(Stored records)
####

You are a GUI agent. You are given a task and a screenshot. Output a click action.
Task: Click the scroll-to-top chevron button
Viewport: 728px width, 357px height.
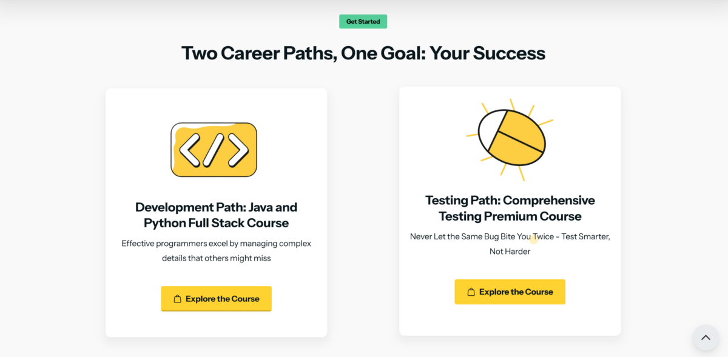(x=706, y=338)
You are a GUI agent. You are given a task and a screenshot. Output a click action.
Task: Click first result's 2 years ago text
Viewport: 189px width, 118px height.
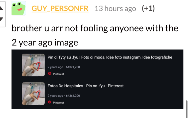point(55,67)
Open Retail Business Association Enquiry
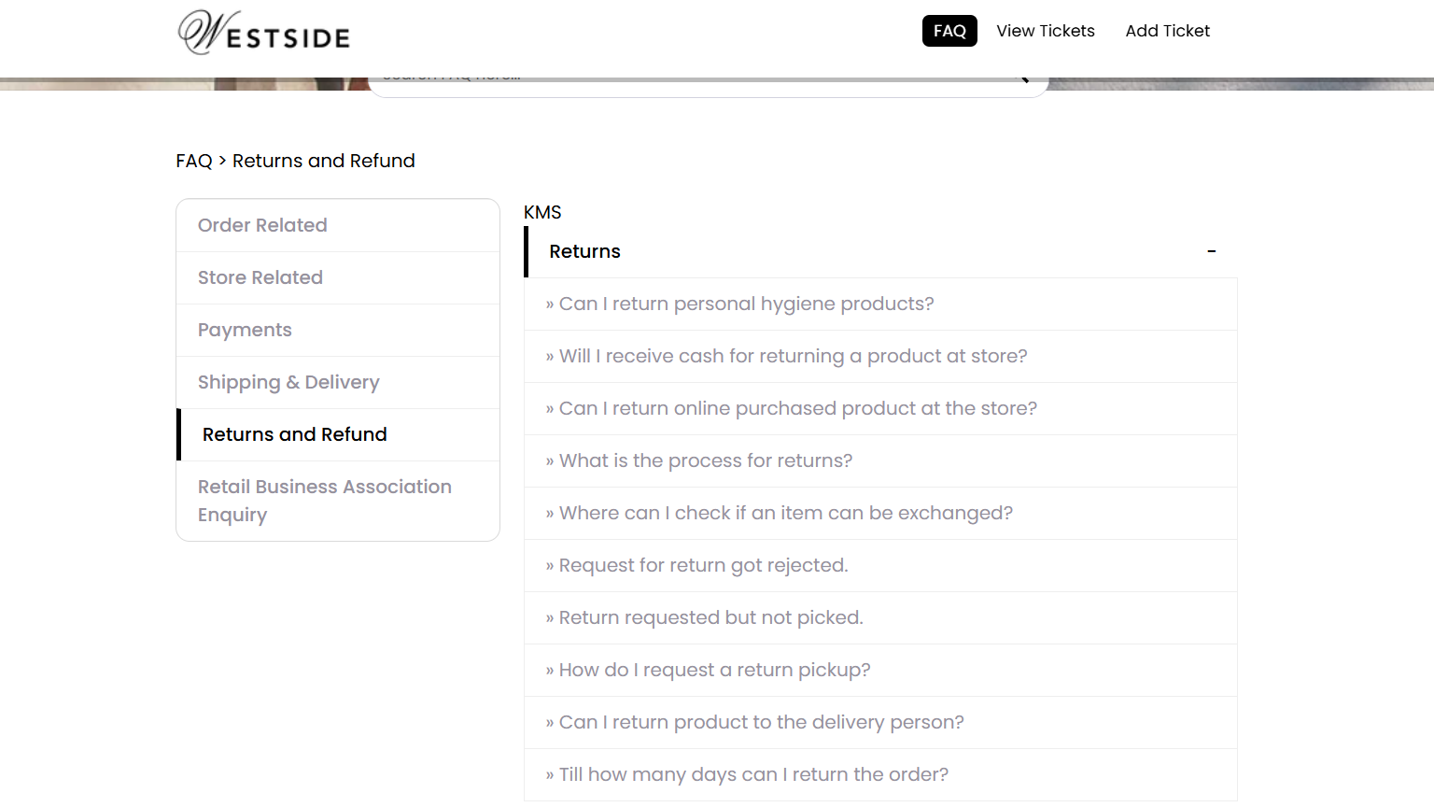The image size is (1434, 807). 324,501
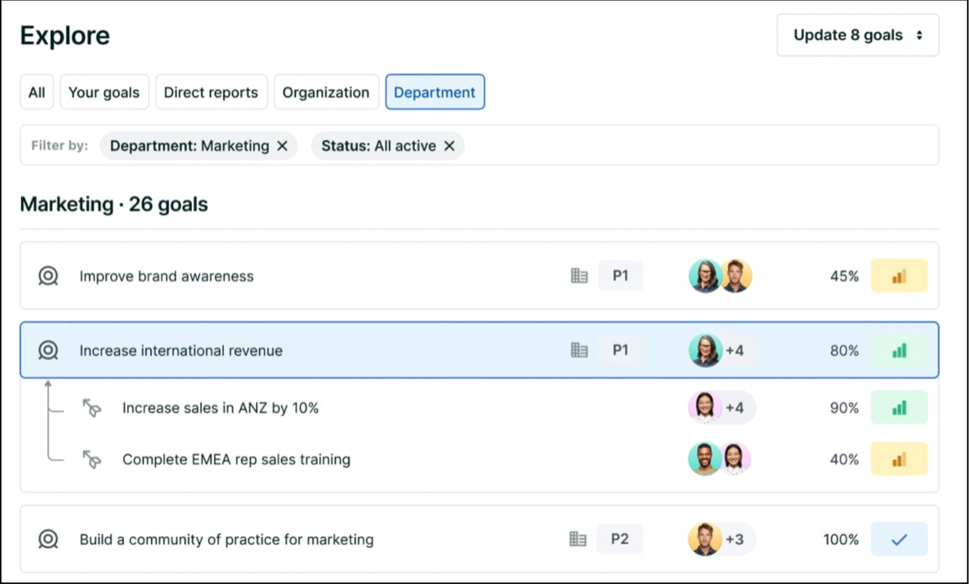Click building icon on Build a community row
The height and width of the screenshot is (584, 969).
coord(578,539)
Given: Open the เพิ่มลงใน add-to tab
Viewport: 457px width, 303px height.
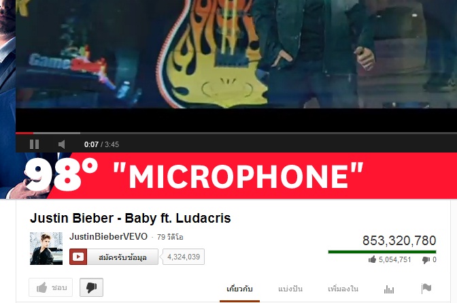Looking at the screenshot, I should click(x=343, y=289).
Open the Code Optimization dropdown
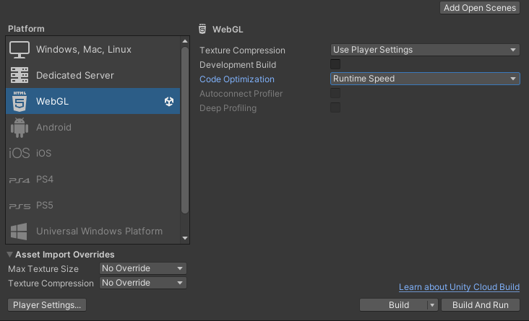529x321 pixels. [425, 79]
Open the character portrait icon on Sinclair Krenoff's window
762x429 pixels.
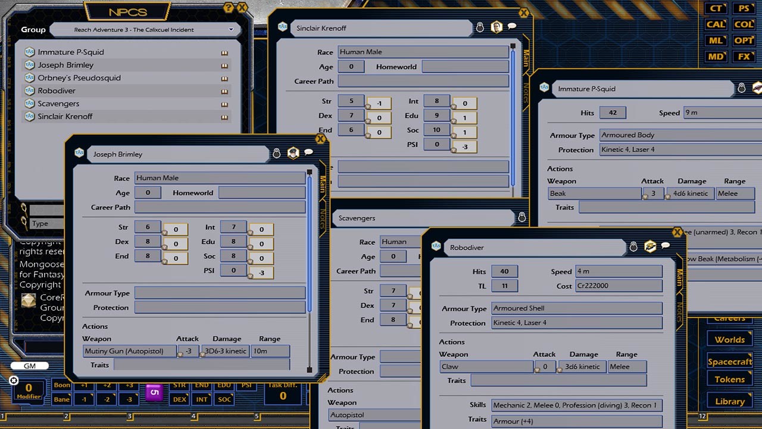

####

Write the data out again exactly, but without its images.

You are a GUI agent. You are given a task and a screenshot. Output a click action.
Task: Click the scroll-to-top chevron button
Viewport: 728px width, 357px height.
(x=706, y=338)
You are a GUI agent. You are given a task and a screenshot. Output a click action.
Task: Click first result's 2 years ago text
Viewport: 189px width, 118px height.
point(55,67)
Open Retail Business Association Enquiry
The image size is (1434, 807). 324,501
Click building icon on Build a community row
The height and width of the screenshot is (584, 969).
coord(578,539)
Given: Open the เพิ่มลงใน add-to tab
Viewport: 457px width, 303px height.
Looking at the screenshot, I should click(x=343, y=289).
Open the Code Optimization dropdown
529x321 pixels. [425, 79]
Open the character portrait icon on Sinclair Krenoff's window
762x429 pixels.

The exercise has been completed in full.